Amazon Web Services outage takes down major websites including Reddit, Snapchat, and Venmo
It’s a good reminder of just how big AWS is — powering more than 76 million websites globally.
When Amazon’s cloud service sneezed this morning, huge chunks of the internet caught a bad cold.
First noted by Amazon Web Services at 12:11 a.m. PDT on Monday, the cloud service provider detected an “operational issue” in northern Virginia, a hub for its global data centers, affecting “multiple services” in its US-EAST-1 region.

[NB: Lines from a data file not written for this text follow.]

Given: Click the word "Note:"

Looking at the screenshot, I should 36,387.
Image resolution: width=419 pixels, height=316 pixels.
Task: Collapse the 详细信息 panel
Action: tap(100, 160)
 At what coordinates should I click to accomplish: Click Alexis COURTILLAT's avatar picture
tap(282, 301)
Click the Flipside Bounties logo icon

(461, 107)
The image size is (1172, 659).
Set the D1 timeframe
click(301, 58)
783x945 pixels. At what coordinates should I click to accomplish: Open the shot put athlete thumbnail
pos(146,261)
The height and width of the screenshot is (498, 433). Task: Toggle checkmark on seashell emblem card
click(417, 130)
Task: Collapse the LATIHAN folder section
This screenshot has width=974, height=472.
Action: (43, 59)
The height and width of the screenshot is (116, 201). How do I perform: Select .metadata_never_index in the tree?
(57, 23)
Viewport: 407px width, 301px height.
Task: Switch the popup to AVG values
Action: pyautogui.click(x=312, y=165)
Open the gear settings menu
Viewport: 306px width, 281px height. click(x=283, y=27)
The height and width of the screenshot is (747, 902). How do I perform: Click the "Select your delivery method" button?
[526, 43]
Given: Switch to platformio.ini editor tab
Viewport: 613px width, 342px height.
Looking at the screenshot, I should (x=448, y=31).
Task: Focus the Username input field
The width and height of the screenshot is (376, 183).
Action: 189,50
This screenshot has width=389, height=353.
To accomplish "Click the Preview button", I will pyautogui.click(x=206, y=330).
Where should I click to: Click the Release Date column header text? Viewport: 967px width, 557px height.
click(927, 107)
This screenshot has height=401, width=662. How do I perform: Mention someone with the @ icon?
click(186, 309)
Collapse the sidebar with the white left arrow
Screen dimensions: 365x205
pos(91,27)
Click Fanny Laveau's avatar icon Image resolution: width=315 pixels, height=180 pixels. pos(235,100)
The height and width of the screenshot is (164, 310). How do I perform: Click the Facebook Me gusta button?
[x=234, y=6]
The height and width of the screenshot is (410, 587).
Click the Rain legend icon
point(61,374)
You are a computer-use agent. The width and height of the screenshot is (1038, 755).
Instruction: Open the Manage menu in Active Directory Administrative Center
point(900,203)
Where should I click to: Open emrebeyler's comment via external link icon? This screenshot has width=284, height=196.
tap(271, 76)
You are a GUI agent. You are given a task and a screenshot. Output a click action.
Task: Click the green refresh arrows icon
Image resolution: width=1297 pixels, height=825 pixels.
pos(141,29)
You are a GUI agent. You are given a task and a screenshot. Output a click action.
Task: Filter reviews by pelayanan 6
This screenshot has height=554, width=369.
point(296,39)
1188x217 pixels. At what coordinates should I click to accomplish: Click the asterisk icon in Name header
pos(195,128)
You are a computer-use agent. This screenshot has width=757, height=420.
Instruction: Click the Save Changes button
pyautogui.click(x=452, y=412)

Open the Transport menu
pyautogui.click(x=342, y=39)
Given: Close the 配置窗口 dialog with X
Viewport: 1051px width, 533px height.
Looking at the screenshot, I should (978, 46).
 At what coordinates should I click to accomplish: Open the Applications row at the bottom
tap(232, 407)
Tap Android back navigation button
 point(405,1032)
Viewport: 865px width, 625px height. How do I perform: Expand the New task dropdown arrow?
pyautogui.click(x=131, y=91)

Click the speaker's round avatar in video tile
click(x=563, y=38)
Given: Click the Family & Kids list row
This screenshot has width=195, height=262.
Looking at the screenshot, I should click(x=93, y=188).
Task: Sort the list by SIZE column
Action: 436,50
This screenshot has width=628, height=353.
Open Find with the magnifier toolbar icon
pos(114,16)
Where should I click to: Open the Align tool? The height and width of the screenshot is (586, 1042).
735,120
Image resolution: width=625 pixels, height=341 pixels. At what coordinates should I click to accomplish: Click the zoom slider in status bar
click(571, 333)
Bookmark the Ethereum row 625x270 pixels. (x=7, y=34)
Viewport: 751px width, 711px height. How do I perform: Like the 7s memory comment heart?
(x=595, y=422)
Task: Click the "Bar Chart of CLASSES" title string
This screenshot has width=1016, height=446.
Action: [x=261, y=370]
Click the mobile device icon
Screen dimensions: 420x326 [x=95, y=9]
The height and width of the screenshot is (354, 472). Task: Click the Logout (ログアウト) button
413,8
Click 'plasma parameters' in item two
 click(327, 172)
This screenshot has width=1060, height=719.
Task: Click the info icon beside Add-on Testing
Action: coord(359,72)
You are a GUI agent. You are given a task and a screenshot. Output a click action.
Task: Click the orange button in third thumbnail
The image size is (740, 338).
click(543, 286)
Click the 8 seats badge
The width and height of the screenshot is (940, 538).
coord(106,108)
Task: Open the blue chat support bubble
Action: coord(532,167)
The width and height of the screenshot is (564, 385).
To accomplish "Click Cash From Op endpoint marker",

What followed was a morning of app-based chaos around the world, as users reported that popular websites and services including Snapchat, Reddit, Roblox, United Airlines, and Paypal’s Venmo were suffering from the outage, according to Downdetector data. Most AWS services are now back to business as usual, as the “underlying DNS issue,” sometimes referred to as the internet’s phonebook, which directs recognizable website names to unique IP addresses, has been “fully mitigated.”
The long list of major websites that were affected by Monday’s outage reflects just how reliant our modern internet infrastructure is on a few giant tech companies.
Data from Built With shows that a whopping 76 million website are built with AWS infrastructure, including more than 20,000 websites that earn more than $1 million every month.
Dark cloud
Originally developed from the e-commerce giant’s desire to build its own technology stack, AWS rents out its infrastructure to customers that want to make their products and services accessible all over the world without having to drop millions to buy the capital-intensive hardware themselves. AWS is now a major profit driver for Amazon, contributing 53% of its operating income as of the latest quarter, thanks to its dominant market position ahead of competitors Microsoft and Google.
Interestingly, investors largely shrugged off the outages; the stock briefly dipped a little over 1%, but it’s since bounced back as of 8:30 a.m. ET.